(Click-target data)
^^^^

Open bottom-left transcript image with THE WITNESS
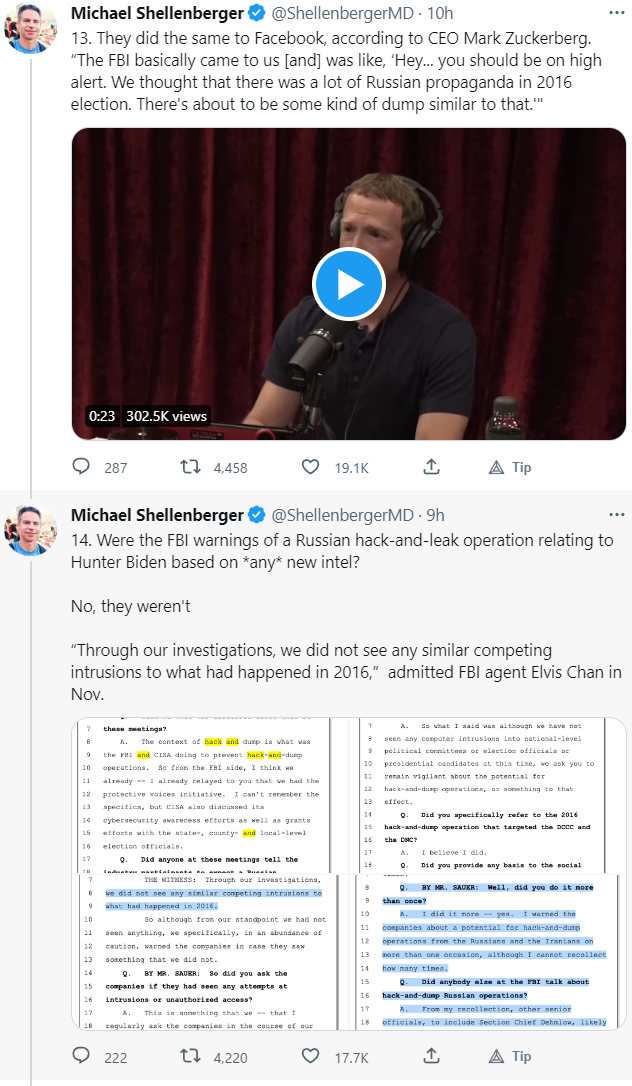 coord(210,950)
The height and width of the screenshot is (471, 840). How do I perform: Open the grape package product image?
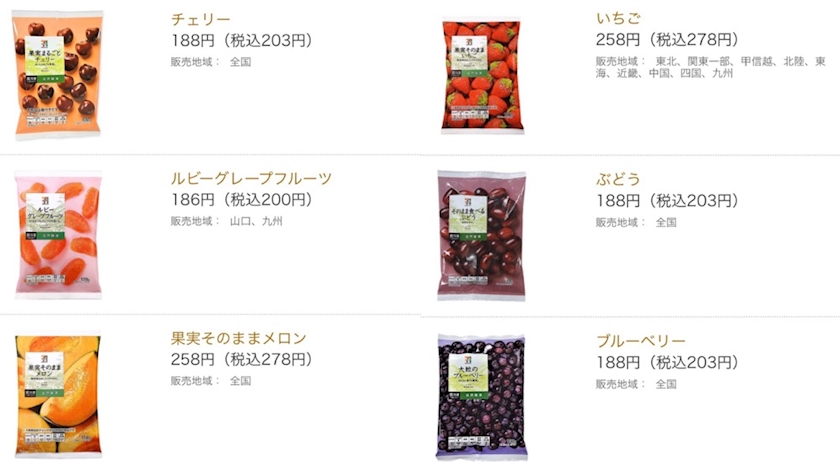coord(482,235)
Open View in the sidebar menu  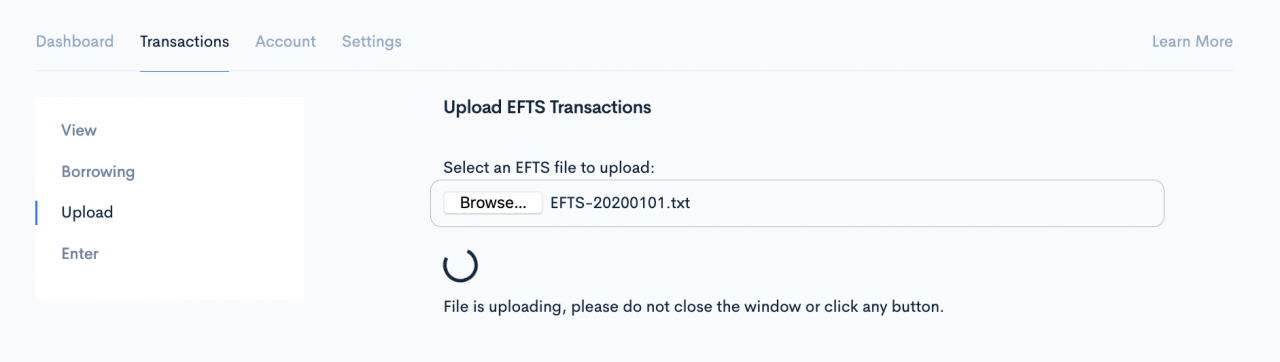[79, 130]
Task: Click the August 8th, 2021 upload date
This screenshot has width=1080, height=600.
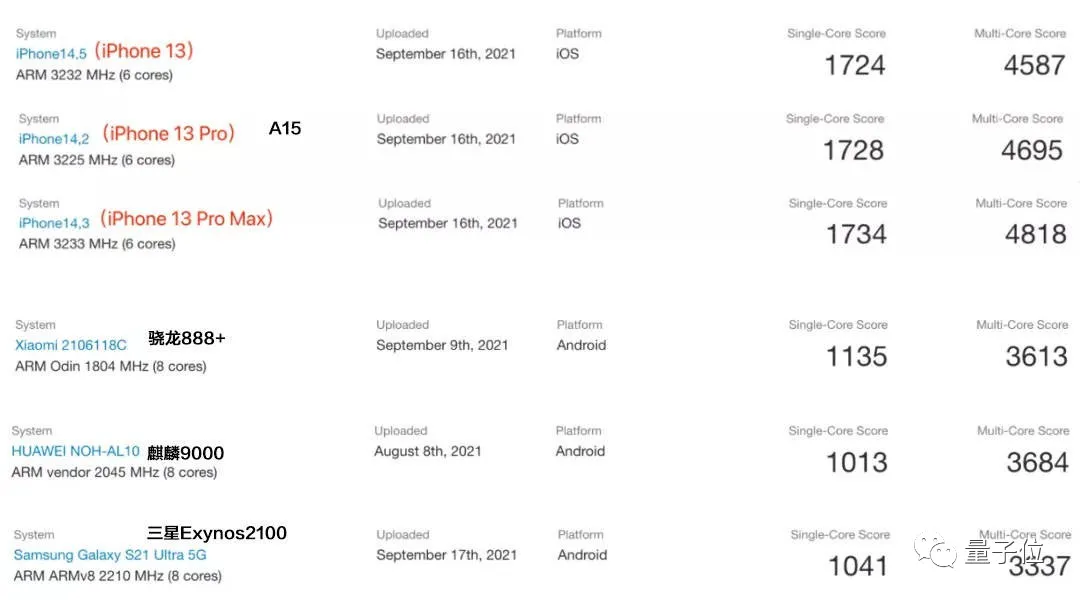Action: [x=427, y=451]
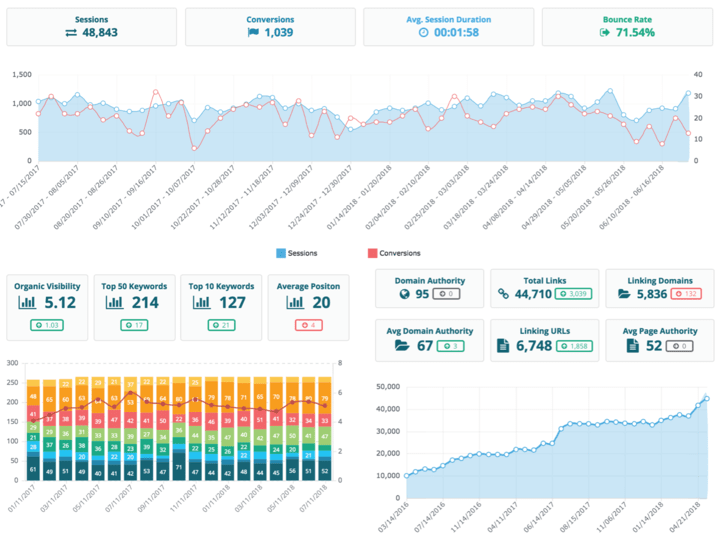The image size is (720, 540).
Task: Click the Bounce Rate exit icon
Action: 605,32
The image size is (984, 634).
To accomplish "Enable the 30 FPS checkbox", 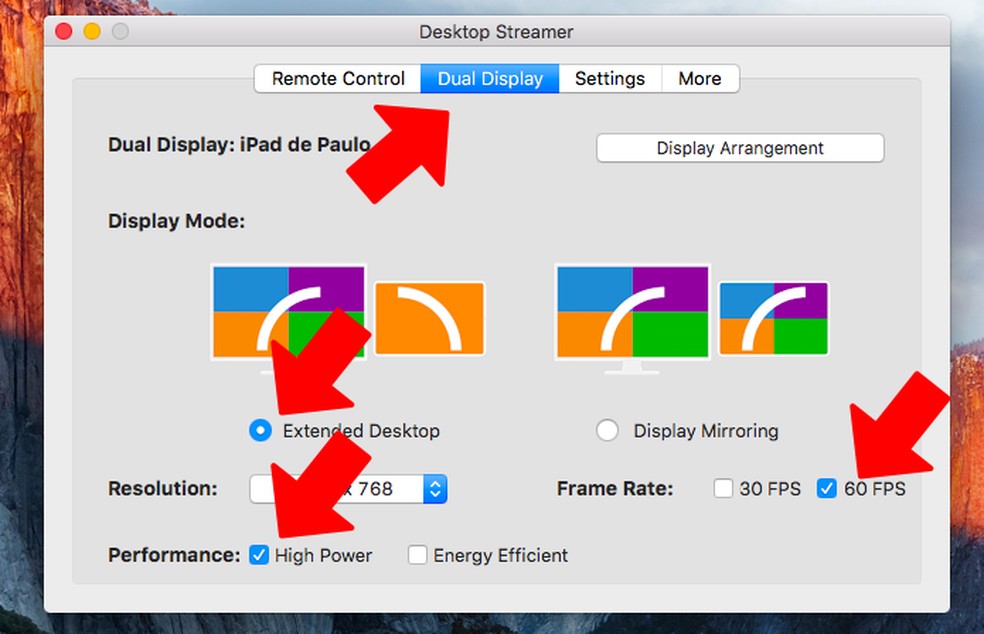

^^^^

Exercise instructions:
Count the lines above that contain the string "width". Give only the number.

Output of the exercise:
2